I try to correct myself when I am in a particular situation by praying to God, because I don’t want the situation to get out of hand, getting myself caught up with negative feelings–or worse, for it to become a bad habit.

So the question I ask myself is, what does it take to be happy and better yet, to stay happy?  It is challenging at times to remain positive, since it almost seems easier to let go and become discouraged because it doesn’t take a lot of effort to feel that way. 

Staying happy throughout the day, without letting any problems I may face affect me negatively, takes a lot of effort, and I know this because Satan does not stop in his mission to discourage me and try to make me miserable on occasion.
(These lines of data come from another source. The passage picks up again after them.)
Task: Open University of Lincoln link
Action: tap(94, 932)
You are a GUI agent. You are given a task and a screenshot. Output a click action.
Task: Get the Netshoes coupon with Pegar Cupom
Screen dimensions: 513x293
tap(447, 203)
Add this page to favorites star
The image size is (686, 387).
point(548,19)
At the same time, God, as merciful as He is, shows Himself to be very forgiving and powerful when I ask for His strength. With that fact in mind, I can go about my day with a sense of relief, knowing that when I am tempted to become discouraged, asking God for help is what it takes to be and stay happy.

Unparalleled Opportunity

by Shana Rank

On occasion, I will sit and ponder the sequence of events that might happen during the time of Jesus Christ’s return.  I don’t typically exclude myself from these events.  In fact, I am very much alive and absolutely astonished by what I see.  Lately though, I have meditated on a single question—will I see death before Christ’s return? Or will I be someone with an unparalleled opportunity—skipping death altogether, and being alive at Jesus Christ’s return.

God gave the Israelites an opportunity to escape from slavery by the Egyptians. As much as they may have believed God was in every facet of their exodus, I bet they were running for their lives—moving forward, yet fearful for their well-being. The Israelites must have been thinking the same thing—will I see death?  It is truly awesome for me to consider that the Israelites could eventually have made it into the Promised Land–but only the younger generation did. How much greater will it be for me when God’s Kingdom is set up here on earth?!
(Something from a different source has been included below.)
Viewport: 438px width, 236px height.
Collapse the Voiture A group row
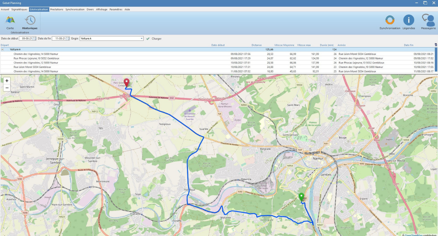point(3,49)
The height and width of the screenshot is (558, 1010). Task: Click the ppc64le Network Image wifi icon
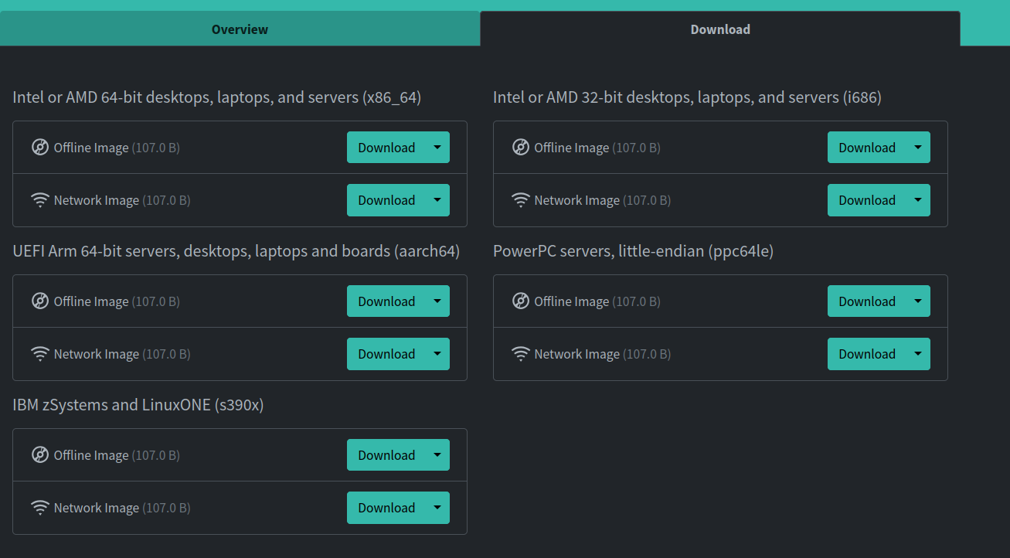(521, 354)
I know that even if I die, I will still be resurrected to eternal life if I have remained faithful. But how awesome would it be for me, not only to never see death, but also to actually experience the return of Jesus Christ. This opportunity might very well be before me!

Prayer–The Best Wireless Connection

by John Amorelli

My wife and I live in a very rural area. There is satellite, but it is not reliable and very costly. There is no cable. So it seemed that all was completely lost, and we had to deal with dial-up connection. I was determined to obtain a better, faster and easier internet connection. We just could not live with dial-up!!

Weeks later, I was introduced to a technology called “mobile broadband.” It is simply an “air card” that plugs into a computer which delivers broadband capabilities, and it acts much like a cell phone. Without hesitation, I was sold on this device. (It did come with a 30-day trial period and a 1-2 year agreement.) I brought it home, unpacked the “air card,” loaded the software, plugged the “air card” into the computer, and initially it worked. I was excited that we would finally have better and reliable internet connection! No more dial-up!

Then, eventually, something went wrong–dropouts, loss of signal, error messages. I became frustrated. After spending days and days trying to get this product to produce better results, I subsequently returned it, and my wife and I went back to “good ole” dial-up.

This “mobile broadband” internet device overshadowed my spiritual focus on prayer, meditation and Bible study. I realized that nothing is better, faster, and more reliable than prayer, and prayer comes with anti-adversary protection and no dropouts, and it is totally free. It’s the best deal around. I had to remind myself that there is no substitute for the best “wireless” connection–PRAYER.